The ownership of the island came into question after Eli Jr.'s death in 1920 and that of his wife in 1921.  The United States decided to give the right of administration jointly to Eli's daughter Ann and son Alexander, while making it officially part of American Samoa by annexation on 4 March 1925.  Alexander Jennings, the son of Eli Jennings, Jr., became managing owner of the island.  The population at this time was around 100. During World War II, the island had a population of 125, and had a naval radio station.

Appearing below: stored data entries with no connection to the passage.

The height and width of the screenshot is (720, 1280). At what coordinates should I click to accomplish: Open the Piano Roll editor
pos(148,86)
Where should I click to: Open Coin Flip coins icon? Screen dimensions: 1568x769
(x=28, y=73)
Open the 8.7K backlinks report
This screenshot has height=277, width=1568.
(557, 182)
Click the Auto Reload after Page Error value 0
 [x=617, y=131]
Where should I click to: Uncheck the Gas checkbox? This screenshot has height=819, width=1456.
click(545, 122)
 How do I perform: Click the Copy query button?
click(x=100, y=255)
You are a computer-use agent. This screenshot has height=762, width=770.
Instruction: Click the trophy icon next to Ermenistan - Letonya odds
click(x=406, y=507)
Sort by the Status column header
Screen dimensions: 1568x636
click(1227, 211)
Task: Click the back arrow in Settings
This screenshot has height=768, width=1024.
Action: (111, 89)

In 1953, labor troubles arose on Swains when Tokelauan-hired workers decided to claim "squatters' rights" to the atoll, by virtue of having lived on it year-round.  After Alexander Jennings evicted 56 workers and their families from the island, the governor of American Samoa intervened.  By executive order, the governor acknowledged Jennings' proprietary rights to Swains Island, while instituting a system of labor contracts and a local governmental structure to protect the rights of his employees.  The islanders were also guaranteed a representative in the territorial legislature.

Recent sovereignty and trade issues

On 25 March 1981, New Zealand, of which Tokelau is a dependency, confirmed U.S. sovereignty over Swains Island in the Treaty of Tokehega, under which the United States surrendered its territorial claims to the other islands of Tokelau. In the draft constitution that was the subject of the 2006 Tokelau self-determination referendum, however, Swains Island is claimed as part of Tokelau.  As of March 2007, American Samoa has not yet taken an official position, but the Governor of American Samoa Togiola Tulafono has said he believes that his government should do everything it can to retain control of the island.

Tokelau's claim to Swains is generally comparable to the Marshall Islands' claim to Wake Island (also administered by the U.S.). The re-emergence of this issue in the mid-2000s was an unintended consequence of the United Nations' efforts to promote decolonization in Tokelau in the early 2000s. Tokelauans are reluctant to disown a common cultural, and thus national, identity with Swains Islanders who speak their language.

In 2007 Tokelau's regional parliament, the General Fono, considered the adoption of a new flag for their nation which showed a map depicting Swains Island, as a fourth star in addition to three others, at a proportional distance to that of the others. Ultimately a compromise was adopted whereby the four stars were retained, but with the arrangement and proportionality suggestive of the Southern Cross.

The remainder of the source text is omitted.